TO DO |
1/ Translate this sentence from the career profile into Spanish: "In 2012, Yahya succeeded the CIO and is now at the head of the technology division."
2/ Transcribe the part of the career profile starting at "In this make" and ending at "El Paso Energy.".
3/ List every year that the career profile mentions.

In this make or break moment, Yahya was able to focus on the task at hand and succeed. He pins his success on his team and a keen attention to communication skills. Just as his project completed in 2002, the Enron scandal broke. As his colleagues were losing their jobs around him, he was the only employee in the company to receive a promotion. With that promotion, he was then put at the head of all infrastructure projects at El Paso Energy.
After much success in Texas, in 2007 Yahya was approached by an organisation in Dubai. The Emirate was looking to break ground on Dubai Healthcare City and wanted Yahya’s help creating key IT infrastructure for the project including a data centre, the technical aspects of the hospital as well as a post-graduate school and hotel. In addition, he was tasked with creating an electronic health record system.
At this point, money was no object in Dubai, and the plans for Healthcare City were vast. Unfortunately for Yahya, and the rest of the world, the global financial crisis hit in 2008, bringing the plans to a screeching halt. While others were unable to find opportunities in the UAE, Yahya was offered a position at Sheikh Khalifa Medical Centre in Abu Dhabi.
When Yahya came to Sheikh Khalifa Medical Centre, the IT infrastructure of the hospital was decentralised. He was tasked with the enormous job of implementing full technology overhaul and integrating the hospital’s systems, as well as the IT staff. As the Director of IT services, he teamed up with the CIO of SKMC to transform the IT department into a forward-thinking unit, rather than the “keep the lights on” staff that it had been up until that point. In 2012, Yahya succeeded the CIO and is now at the head of the technology division.

ENTRIES SUPPLIED |
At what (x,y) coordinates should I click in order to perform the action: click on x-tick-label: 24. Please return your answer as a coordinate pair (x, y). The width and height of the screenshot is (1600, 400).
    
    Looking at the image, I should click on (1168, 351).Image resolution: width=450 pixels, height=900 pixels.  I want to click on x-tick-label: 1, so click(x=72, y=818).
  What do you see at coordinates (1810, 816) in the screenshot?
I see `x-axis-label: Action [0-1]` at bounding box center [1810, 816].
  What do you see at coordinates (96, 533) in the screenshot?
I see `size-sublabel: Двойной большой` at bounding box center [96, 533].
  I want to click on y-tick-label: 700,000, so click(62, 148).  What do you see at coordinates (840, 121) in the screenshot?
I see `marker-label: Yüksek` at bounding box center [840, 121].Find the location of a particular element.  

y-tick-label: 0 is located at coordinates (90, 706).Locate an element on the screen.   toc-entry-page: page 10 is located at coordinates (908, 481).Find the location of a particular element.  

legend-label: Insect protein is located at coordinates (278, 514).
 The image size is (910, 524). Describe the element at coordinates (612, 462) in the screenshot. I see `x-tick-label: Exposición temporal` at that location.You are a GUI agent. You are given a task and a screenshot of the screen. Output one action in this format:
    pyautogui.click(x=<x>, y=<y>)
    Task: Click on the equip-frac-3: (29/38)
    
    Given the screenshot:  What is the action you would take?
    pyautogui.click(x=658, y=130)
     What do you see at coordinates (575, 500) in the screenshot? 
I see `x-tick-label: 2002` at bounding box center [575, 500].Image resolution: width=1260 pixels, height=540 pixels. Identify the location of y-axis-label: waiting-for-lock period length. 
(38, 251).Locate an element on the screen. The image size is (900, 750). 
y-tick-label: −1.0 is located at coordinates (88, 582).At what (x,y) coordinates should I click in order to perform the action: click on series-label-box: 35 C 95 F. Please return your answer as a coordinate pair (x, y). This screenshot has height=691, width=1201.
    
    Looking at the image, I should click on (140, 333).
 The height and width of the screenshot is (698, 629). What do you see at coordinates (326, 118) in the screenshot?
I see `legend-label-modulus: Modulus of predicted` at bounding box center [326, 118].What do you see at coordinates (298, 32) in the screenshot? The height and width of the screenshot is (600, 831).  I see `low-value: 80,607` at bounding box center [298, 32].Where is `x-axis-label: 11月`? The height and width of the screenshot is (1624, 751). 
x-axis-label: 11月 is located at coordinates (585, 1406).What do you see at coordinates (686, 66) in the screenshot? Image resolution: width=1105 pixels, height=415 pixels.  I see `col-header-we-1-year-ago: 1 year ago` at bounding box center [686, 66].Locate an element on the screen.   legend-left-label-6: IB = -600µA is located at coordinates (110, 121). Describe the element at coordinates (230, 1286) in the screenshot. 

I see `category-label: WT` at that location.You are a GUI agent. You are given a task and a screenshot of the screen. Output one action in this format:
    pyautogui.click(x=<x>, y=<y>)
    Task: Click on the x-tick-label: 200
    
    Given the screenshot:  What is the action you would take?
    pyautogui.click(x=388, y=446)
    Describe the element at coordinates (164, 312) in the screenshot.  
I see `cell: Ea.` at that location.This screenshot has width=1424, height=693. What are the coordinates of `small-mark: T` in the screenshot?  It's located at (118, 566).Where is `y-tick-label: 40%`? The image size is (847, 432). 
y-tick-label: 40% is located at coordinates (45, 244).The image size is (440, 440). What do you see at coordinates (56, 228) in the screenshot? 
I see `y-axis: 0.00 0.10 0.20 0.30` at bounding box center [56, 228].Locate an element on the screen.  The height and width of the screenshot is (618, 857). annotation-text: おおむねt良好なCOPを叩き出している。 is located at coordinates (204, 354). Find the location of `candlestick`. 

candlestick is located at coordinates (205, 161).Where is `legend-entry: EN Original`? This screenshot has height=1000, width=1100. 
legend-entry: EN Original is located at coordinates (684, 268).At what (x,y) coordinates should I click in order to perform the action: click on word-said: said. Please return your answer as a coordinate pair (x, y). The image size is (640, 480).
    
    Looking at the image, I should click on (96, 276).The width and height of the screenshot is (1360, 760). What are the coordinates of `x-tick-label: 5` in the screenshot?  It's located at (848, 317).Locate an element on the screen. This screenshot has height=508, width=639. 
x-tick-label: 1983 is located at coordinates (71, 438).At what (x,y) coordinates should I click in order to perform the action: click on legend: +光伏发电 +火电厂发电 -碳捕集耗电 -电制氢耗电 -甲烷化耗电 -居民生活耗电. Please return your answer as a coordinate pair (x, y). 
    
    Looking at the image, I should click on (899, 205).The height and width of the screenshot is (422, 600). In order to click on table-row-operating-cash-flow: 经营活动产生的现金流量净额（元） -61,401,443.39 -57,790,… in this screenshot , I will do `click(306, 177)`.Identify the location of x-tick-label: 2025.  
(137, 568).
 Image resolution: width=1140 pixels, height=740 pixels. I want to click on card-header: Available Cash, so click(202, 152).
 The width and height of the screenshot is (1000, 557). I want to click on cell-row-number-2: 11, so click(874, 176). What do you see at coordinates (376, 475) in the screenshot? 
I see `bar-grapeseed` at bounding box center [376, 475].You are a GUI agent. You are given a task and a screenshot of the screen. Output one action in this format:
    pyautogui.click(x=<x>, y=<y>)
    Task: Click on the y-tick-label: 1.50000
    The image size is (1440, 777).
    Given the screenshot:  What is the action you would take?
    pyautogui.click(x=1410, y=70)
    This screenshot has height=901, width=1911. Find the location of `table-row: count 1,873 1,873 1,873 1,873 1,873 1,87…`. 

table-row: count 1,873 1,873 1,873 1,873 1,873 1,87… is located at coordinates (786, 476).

COMPLETED EXERCISE |
1/ En 2012, Yahya sucedió al CIO y ahora está al frente de la división de tecnología.

2/
In this make or break moment, Yahya was able to focus on the task at hand and succeed. He pins his success on his team and a keen attention to communication skills. Just as his project completed in 2002, the Enron scandal broke. As his colleagues were losing their jobs around him, he was the only employee in the company to receive a promotion. With that promotion, he was then put at the head of all infrastructure projects at El Paso Energy.

3/ 2002, 2007, 2008, 2012